(Data items)
▬▬▬▬▬▬

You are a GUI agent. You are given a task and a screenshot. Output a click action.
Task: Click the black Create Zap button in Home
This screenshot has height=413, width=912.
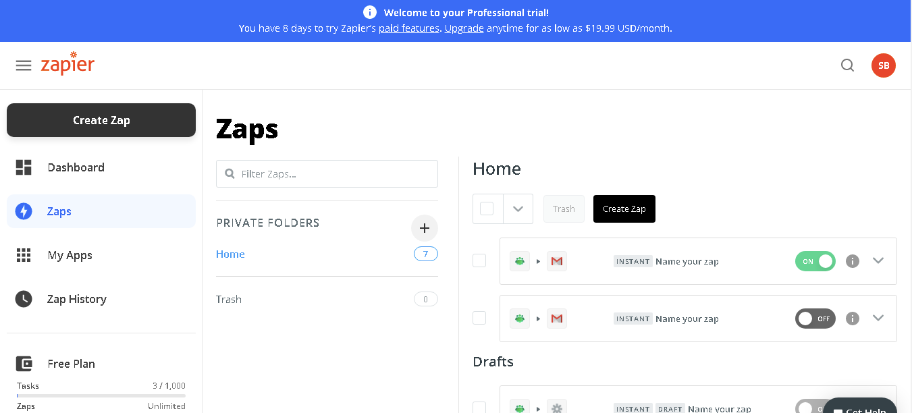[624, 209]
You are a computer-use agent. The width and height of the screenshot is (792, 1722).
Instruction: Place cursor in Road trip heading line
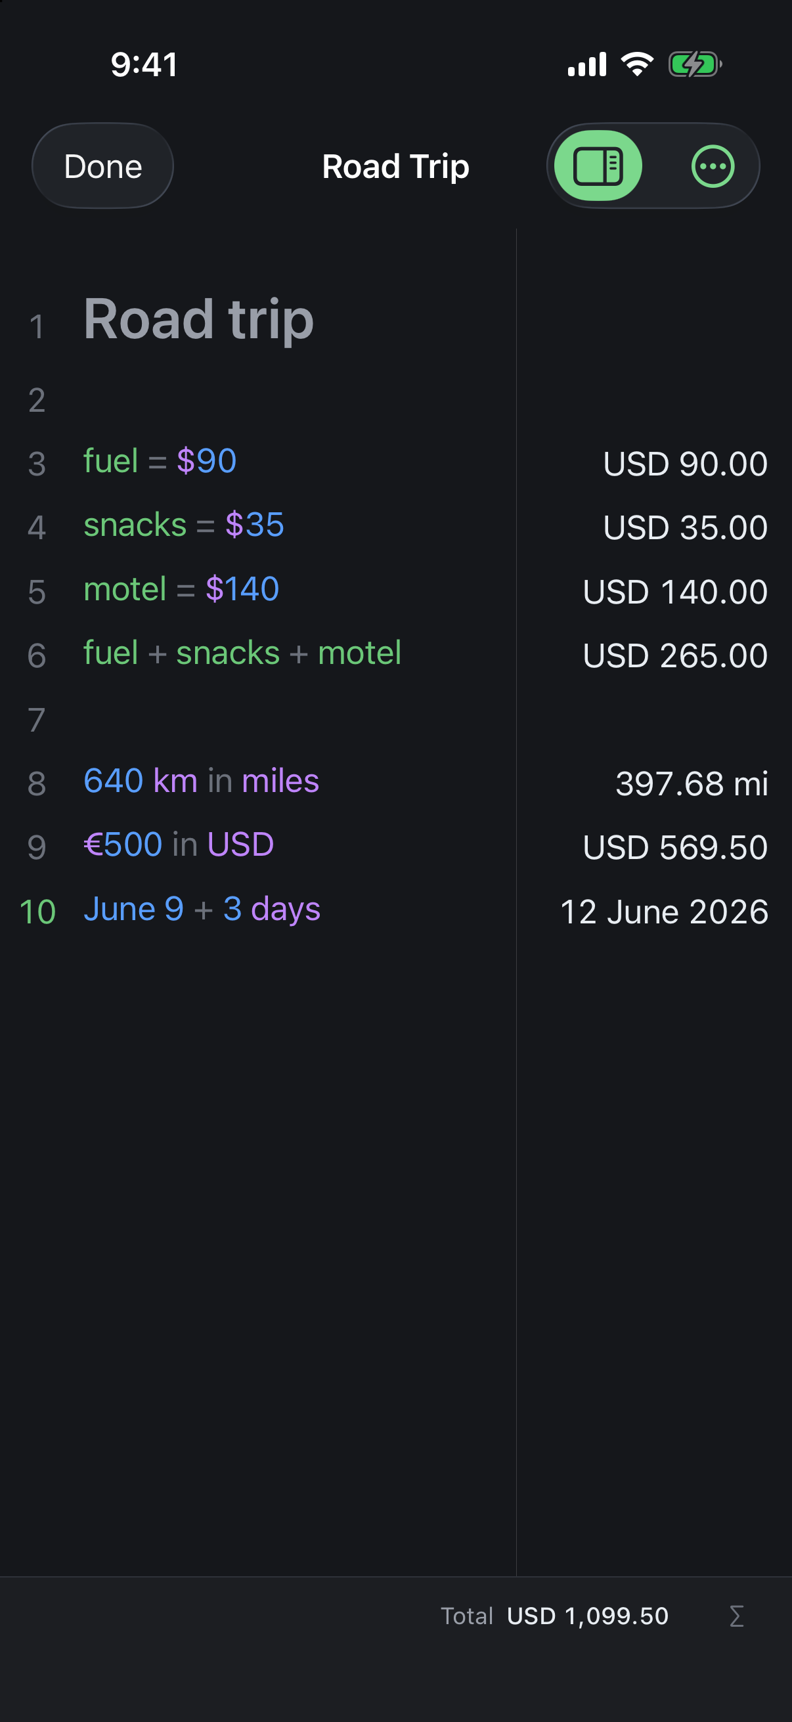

▬▬▬▬▬▬

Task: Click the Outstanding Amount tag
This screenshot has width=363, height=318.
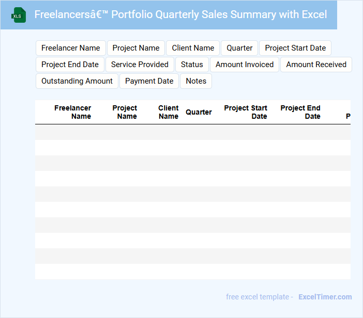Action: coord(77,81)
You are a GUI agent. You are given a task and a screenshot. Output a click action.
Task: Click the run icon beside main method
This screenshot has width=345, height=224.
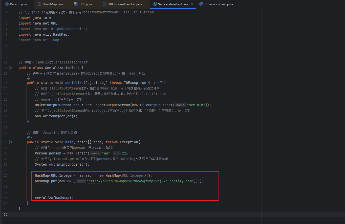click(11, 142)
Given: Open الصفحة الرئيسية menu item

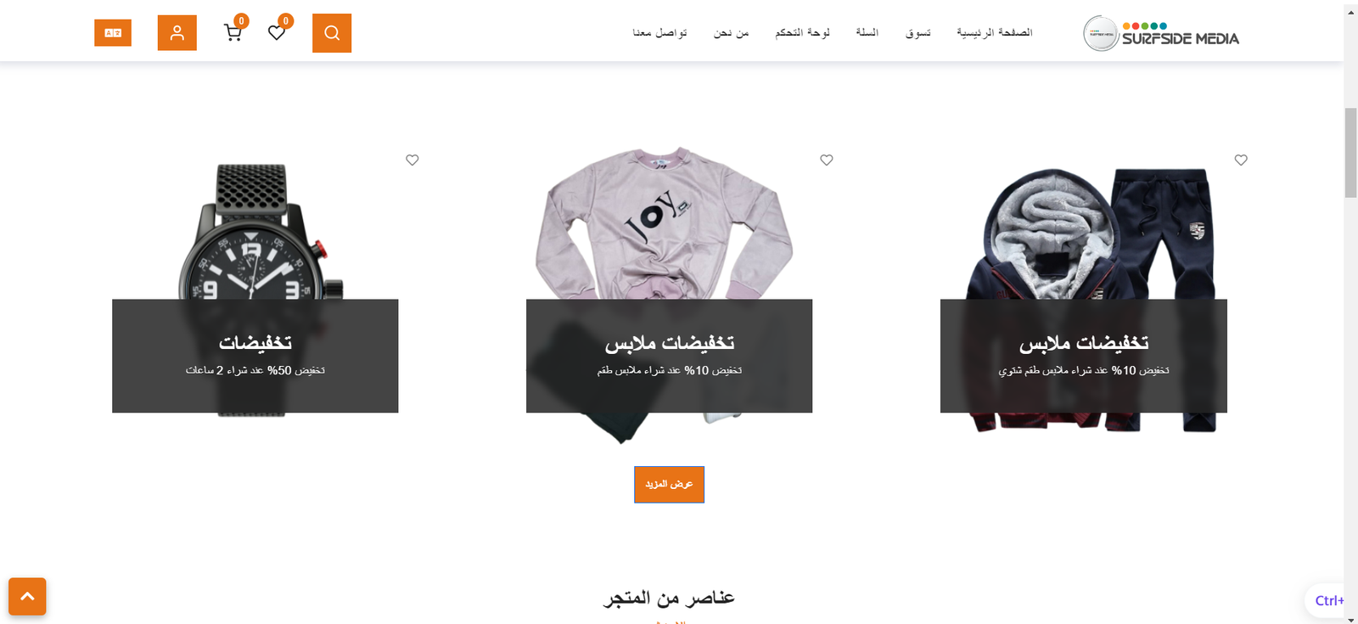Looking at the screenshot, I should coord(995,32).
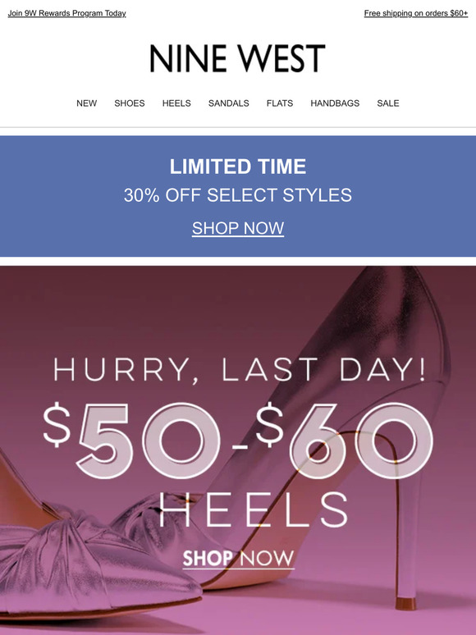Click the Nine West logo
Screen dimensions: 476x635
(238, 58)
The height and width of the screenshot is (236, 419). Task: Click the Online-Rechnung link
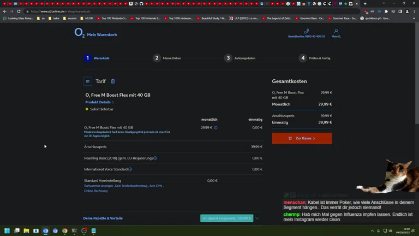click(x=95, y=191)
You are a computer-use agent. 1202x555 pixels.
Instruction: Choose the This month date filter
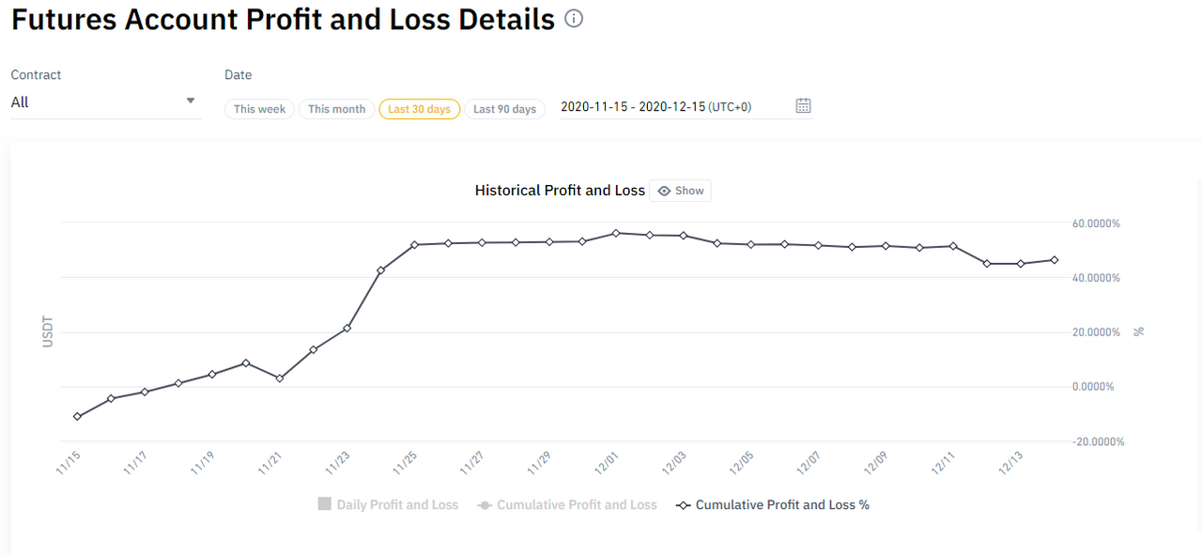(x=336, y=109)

▬▬▬▬▬▬

Which lines run from the one holding "You are a computer-use agent. The" through the one holding "Instruction: Place cursor" in the records above? Repeat them exactly, both included, and nothing more.

→ **Answer space**:
You are a computer-use agent. The width and height of the screenshot is (792, 1722).
Instruction: Place cursor in Road trip heading line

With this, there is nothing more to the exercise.